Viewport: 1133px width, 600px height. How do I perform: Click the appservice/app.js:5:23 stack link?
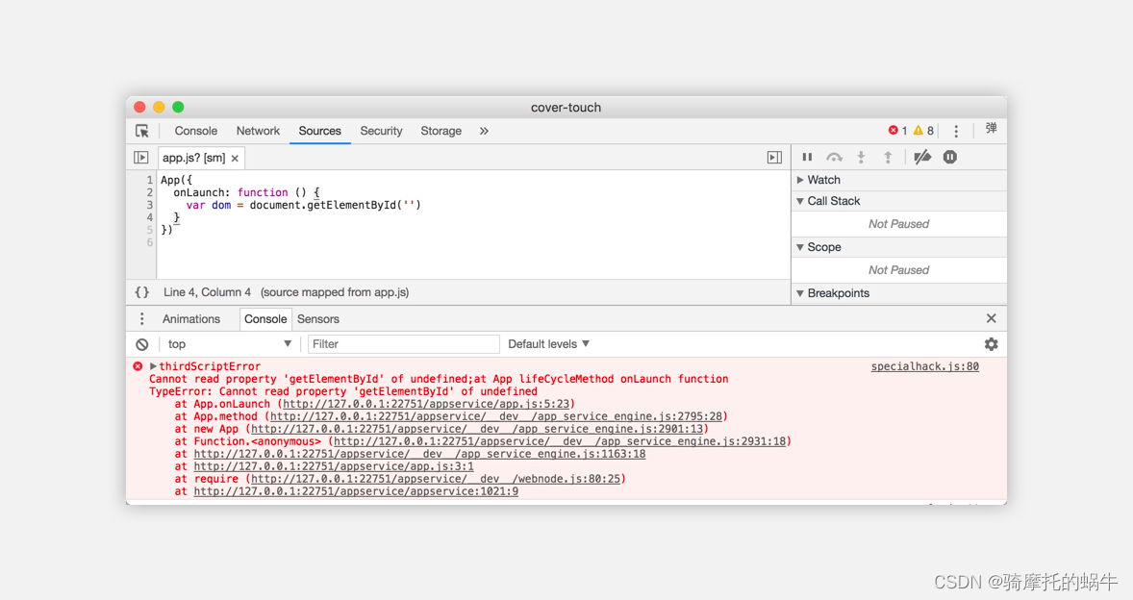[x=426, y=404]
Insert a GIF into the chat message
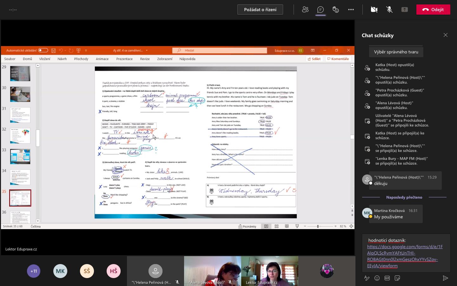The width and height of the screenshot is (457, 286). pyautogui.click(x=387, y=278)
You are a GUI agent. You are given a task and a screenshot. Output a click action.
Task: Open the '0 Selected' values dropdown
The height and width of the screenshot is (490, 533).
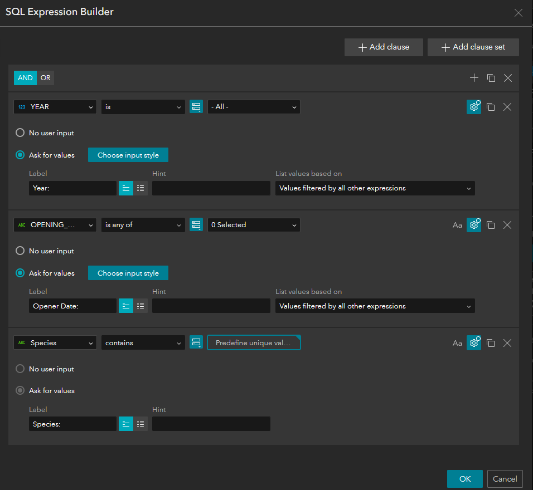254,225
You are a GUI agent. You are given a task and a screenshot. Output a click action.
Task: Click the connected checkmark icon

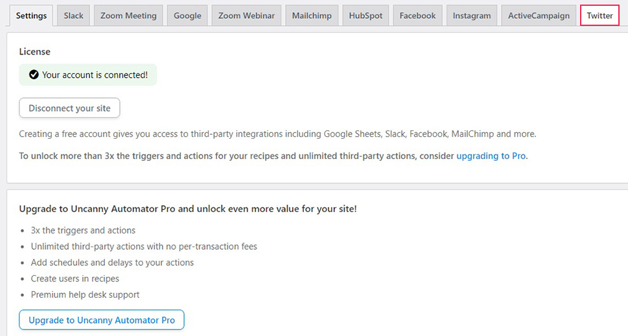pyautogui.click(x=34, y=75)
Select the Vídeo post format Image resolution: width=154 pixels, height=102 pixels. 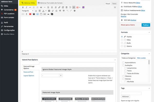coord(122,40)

# # # #

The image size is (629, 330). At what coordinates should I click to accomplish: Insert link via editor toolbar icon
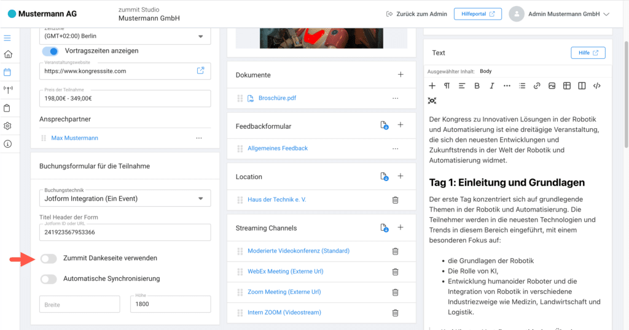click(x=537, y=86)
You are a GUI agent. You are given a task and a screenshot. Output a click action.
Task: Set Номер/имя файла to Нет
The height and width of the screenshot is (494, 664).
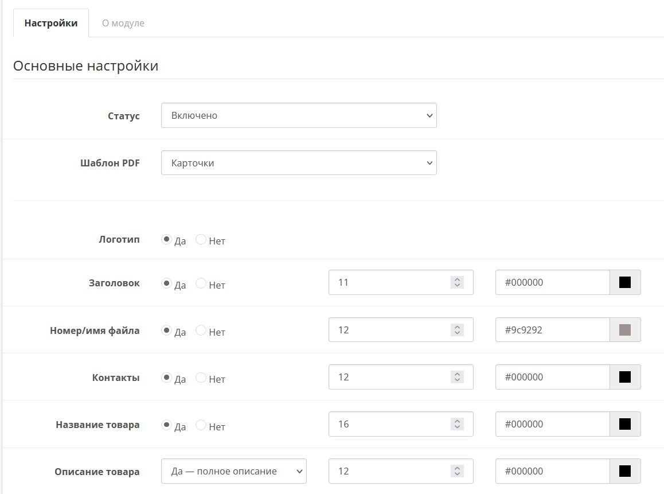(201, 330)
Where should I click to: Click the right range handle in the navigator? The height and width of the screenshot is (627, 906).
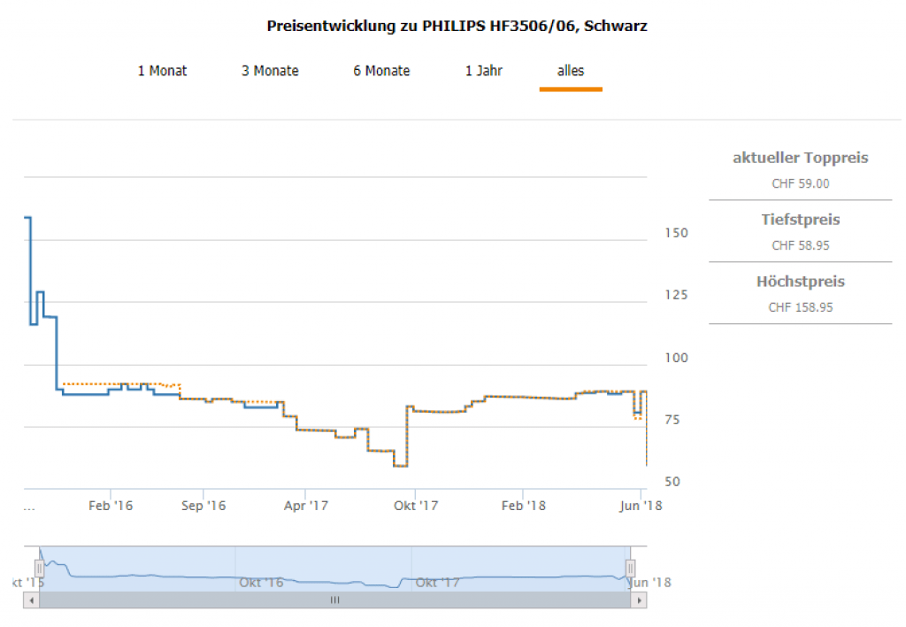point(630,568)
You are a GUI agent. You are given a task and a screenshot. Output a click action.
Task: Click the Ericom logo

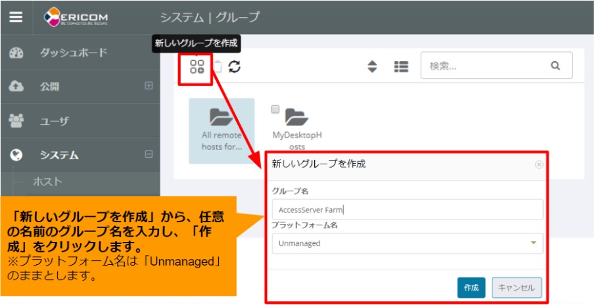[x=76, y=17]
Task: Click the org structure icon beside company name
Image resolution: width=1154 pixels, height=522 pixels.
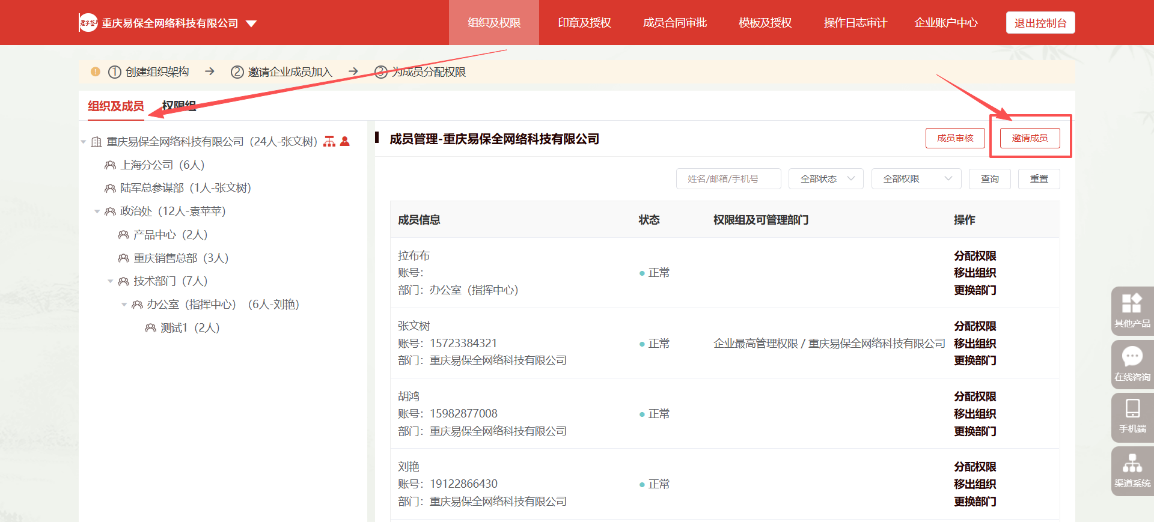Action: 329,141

# # # #

# Task
A clean copy is needed of the lines above from the one with "Where should I" up to and including the one with "Task: Click the org". Please set it down exactly, with no pictures.

# Task answer
Where should I click to: Click the right range handle in the navigator? The height and width of the screenshot is (627, 906).
point(630,568)
You are a GUI agent. You are given a task and a screenshot. Output a click action.
Task: Click the Ericom logo

[x=76, y=17]
Task: Click the org structure icon beside company name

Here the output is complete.